I think that design is a resonating success
Hmm. You’re a Tim Vine fan, aren’t you? Denon describes the AH-MM400’s walnut cups as ‘contemporary European design’ and they do kinda look good. These are the biggest – and at £350 (about ₹33,500) the most expensive – in the range and fit over your entire ear. Unless you have unusual ears. Do you have unusual ears?
No, they’re all right. Apart from the one on the left.
Sigh. There are two other models. The AH-MM300 are £300 (about ₹28,500) and a smaller on-ear shape; the AH-MM200 are £200 (about ₹19,500) and a bit smaller again. Neither of them get the fancy wooden backs, but still claim to have decent resonance characteristics thanks to the use of special composite materials.
So they are supposed to sound a bit special, are they?
Oh, aye. The MM in the product code stands for ‘Music Maniac’, and they can be found in the ‘Critical Listening’ section of Denon’s website. There’s 40mm drivers the MM400 that have Denon’s Free Edge tech for allowing the carbon/paper blend diaphragms to move most naturally. One of the press images show the headphones lolling alongside the company’s DA-10 portable DAC. Yes, these are for discerning listeners. There’s even a complementary Denon Audio app with equaliser presets and bass boost and whatnot. Presumably to make them sound even better.
At risk of sounding like a maniacal Brad Pitt, what’s in the box?
Now here’s a nice thought.

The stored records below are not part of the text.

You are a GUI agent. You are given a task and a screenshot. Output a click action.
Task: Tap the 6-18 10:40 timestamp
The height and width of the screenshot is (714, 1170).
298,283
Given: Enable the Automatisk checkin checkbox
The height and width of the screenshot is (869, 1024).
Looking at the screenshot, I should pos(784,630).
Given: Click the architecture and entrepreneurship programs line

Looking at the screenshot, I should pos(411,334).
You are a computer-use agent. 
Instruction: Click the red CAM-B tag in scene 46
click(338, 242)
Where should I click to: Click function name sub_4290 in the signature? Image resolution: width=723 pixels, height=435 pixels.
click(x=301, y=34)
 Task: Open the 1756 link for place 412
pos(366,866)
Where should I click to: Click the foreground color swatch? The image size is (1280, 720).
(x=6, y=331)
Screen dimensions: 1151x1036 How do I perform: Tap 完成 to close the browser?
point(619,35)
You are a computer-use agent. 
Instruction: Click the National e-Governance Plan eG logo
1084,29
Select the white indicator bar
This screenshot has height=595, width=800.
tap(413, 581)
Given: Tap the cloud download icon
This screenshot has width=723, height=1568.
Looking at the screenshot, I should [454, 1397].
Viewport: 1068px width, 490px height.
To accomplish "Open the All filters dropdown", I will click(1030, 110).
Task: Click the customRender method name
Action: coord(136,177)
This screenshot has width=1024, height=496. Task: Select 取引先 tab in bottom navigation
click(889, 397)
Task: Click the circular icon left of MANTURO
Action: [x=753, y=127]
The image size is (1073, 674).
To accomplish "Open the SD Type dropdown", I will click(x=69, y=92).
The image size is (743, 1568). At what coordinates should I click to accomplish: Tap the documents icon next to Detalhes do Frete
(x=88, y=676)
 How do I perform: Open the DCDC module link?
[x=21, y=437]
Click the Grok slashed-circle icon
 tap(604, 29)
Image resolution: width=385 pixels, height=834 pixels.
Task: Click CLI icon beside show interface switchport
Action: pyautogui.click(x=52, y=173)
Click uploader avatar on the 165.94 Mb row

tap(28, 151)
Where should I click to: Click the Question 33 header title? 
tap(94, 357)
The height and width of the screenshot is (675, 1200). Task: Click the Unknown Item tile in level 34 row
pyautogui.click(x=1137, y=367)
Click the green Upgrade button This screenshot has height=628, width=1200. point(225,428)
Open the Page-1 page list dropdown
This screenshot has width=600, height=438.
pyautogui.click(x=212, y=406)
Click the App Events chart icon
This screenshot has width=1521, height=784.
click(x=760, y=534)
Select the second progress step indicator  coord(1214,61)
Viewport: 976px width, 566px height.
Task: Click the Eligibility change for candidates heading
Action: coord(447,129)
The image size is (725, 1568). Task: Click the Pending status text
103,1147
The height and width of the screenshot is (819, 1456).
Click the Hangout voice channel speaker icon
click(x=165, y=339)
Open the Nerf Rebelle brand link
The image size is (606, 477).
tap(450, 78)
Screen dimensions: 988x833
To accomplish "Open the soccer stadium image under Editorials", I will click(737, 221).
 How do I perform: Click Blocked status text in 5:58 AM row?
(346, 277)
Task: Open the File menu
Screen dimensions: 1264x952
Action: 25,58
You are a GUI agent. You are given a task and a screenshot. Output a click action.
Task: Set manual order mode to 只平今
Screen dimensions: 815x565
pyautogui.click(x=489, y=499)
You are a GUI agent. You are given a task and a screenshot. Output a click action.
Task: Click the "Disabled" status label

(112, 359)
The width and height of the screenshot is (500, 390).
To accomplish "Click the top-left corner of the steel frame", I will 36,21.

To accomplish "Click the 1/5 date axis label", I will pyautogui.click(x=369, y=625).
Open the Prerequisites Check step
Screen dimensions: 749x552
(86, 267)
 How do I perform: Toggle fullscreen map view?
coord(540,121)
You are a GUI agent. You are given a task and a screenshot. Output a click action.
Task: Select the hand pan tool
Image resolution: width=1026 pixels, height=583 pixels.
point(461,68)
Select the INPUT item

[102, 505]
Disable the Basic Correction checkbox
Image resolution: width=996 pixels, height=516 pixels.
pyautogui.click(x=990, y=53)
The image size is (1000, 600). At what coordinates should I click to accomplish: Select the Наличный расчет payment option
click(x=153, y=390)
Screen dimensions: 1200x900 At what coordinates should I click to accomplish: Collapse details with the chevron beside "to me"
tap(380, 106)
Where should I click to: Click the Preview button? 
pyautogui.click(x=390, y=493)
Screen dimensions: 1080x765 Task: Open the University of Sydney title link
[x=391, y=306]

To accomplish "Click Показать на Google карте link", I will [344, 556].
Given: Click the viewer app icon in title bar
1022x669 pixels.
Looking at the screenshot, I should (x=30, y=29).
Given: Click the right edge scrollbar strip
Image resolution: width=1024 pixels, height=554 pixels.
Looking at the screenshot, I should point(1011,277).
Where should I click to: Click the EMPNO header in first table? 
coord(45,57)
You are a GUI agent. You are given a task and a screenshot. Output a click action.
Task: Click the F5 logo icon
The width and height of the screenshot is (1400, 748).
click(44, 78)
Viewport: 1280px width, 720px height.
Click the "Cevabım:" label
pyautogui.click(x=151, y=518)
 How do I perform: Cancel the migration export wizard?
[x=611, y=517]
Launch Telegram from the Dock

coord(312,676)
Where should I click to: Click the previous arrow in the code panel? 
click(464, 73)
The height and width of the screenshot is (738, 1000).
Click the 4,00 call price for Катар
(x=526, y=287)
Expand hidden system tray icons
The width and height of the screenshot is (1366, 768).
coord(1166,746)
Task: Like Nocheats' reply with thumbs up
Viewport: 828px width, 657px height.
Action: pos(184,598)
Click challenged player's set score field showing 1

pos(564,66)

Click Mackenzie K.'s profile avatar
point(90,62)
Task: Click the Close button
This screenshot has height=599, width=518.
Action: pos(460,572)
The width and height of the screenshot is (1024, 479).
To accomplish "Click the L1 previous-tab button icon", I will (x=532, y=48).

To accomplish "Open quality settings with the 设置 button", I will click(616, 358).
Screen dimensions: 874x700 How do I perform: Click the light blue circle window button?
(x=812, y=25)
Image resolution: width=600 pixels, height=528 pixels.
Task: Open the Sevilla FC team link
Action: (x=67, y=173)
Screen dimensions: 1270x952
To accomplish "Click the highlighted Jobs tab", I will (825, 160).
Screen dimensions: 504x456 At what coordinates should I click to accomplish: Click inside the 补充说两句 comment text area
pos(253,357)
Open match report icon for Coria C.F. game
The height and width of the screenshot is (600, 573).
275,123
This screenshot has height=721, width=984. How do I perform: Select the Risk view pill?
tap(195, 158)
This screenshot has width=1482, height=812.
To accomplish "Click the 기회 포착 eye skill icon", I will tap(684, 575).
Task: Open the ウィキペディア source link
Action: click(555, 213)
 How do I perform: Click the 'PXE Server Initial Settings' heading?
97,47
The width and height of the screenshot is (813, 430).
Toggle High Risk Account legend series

An inline remote cable is bundled, as you’d expect. But there’s also a straightforward cable for those who appreciate purity of signal path. Plus there’s a pouch and, for those with fancy hi-fi equipment, an updaptor.
What’s an updaptor?
It’s an adaptor that goes up in size. In this case, from a standard 3.5mm minijack to a quarter-inch jack.
Did you just make that up?
Should I also be on the look-out for a ‘downdaptor’?
If you like. Though it's velocidaptors you want to watch out for. Nasty, they are.